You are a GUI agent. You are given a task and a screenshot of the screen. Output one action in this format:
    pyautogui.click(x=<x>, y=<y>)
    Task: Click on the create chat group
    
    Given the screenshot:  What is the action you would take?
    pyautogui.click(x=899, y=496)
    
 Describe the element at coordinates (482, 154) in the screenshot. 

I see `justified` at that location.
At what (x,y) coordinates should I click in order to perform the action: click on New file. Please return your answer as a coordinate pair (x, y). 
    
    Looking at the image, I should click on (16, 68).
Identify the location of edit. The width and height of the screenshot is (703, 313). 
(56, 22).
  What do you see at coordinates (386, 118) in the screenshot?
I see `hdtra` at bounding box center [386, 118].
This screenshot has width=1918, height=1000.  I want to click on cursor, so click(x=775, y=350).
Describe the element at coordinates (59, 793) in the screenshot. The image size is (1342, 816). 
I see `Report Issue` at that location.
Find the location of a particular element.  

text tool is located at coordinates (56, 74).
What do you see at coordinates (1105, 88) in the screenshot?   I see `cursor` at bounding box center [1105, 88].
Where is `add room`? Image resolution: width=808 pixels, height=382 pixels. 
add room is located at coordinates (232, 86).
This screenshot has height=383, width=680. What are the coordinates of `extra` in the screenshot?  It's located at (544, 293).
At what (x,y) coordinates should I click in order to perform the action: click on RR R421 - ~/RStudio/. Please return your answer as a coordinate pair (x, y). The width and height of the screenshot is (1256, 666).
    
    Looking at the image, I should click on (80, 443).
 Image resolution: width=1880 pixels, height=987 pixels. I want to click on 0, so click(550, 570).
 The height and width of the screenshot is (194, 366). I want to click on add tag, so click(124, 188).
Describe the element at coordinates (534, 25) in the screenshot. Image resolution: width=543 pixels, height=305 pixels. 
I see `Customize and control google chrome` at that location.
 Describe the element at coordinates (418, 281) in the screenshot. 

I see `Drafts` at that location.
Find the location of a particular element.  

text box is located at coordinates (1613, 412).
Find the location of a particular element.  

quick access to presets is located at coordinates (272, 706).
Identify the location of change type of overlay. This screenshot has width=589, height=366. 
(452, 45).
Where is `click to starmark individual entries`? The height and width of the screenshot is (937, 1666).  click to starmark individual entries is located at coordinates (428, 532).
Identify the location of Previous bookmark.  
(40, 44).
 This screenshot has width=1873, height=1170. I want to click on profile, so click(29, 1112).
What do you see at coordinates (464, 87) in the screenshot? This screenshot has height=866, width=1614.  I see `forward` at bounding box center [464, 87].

☆ ☆ ☆ ☆

Repeat everything from the line containing "This screenshot has width=1918, height=1000." down to the line containing "text tool is located at coordinates (56, 74).", both of those lines included.

This screenshot has width=1918, height=1000.  I want to click on cursor, so click(x=775, y=350).
Describe the element at coordinates (59, 793) in the screenshot. The image size is (1342, 816). 
I see `Report Issue` at that location.
Find the location of a particular element.  

text tool is located at coordinates (56, 74).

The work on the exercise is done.